Na lista de mínimos das gestoras está o ampliar do pacote de estímulos. Sebastien Galy, estratega macroeconómico da Nordea AM, vê um programa de QE renovado, mas limitado, com um maior objetivo de facilitação creditícia dirigido a obrigações cobertas e obrigações verdes e uma facilidade permanente para transmitir o risco de liquidez e crédito de empresas mais pequenas. Mas também aponta para medidas mais agressivas: um corte de 10 pontos base da taxa de depósito e um TLTRO com vencimentos longos para os bancos. “É provável que não haja muita procura de empréstimos, mas podem estender o vencimento do seu financiamento”, explica Galy.

Este último ponto é onde talvez haja mais debate. Nem todos os especialistas o vêm tão claramente, entre eles Chris Iggo, diretor de investimentos core da AXA IM. “Ainda que os mercados financeiros estejam a fixar os preços baseando-se numa redução adicional de 10 pontos base na taxa de depósito na reunião desta semana, há membros suficientes do Conselho de Governo que não estão convencidos disso”, ressalta.

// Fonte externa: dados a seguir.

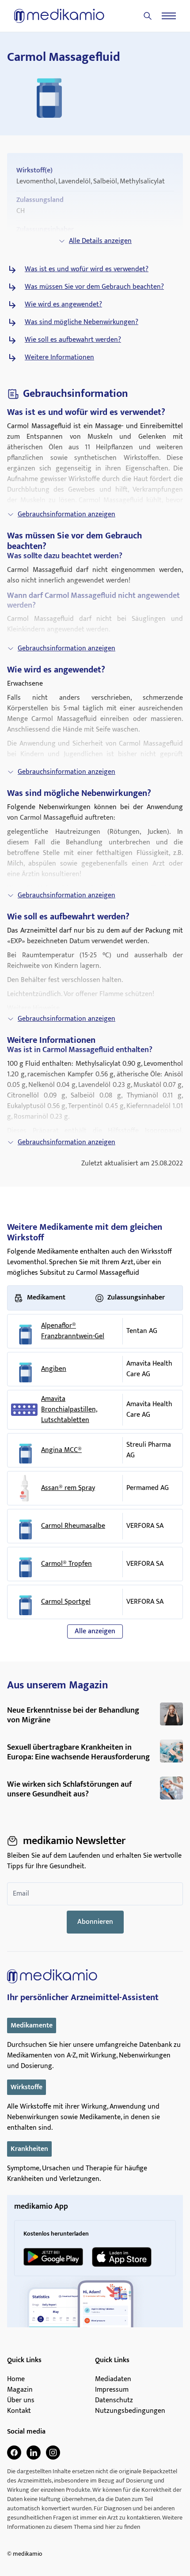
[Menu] (169, 15)
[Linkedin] (34, 2452)
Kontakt (19, 2411)
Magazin (20, 2390)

Toda esta bateria de medidas é o mínimo do que se esperava dos bancos centrais. E ainda assim, em dias como o vivido esta segunda-feira, é difícil determinar o que estabilizará o sentimento de mercado. Apesar de esperarmos um corte de mais 50 pontos base na reunião da Fed de 18 de março, devemos ser realistas com o que os bancos centrais podem e não podem fazer, insistem na AllianceBernstein. Vários especialistas, e Paul O’Connor, responsável da equipa de multiativos do Reino Unido da Janus Henderson, entre eles, veem um campo limitado para que as políticas monetárias sejam milagrosas. “Esperamos que se centrem na provisão de liquidez e em manter o fluxo de crédito através do sistema financeiro em vez de tratar de oferecer grandes cortes de taxas ou novos programas de flexibilização quantitativa. A política fiscal é claramente a solução correta para as dificuldades atuais da economia mundial, mas o progresso até agora foi pouco sistemático”, lamenta.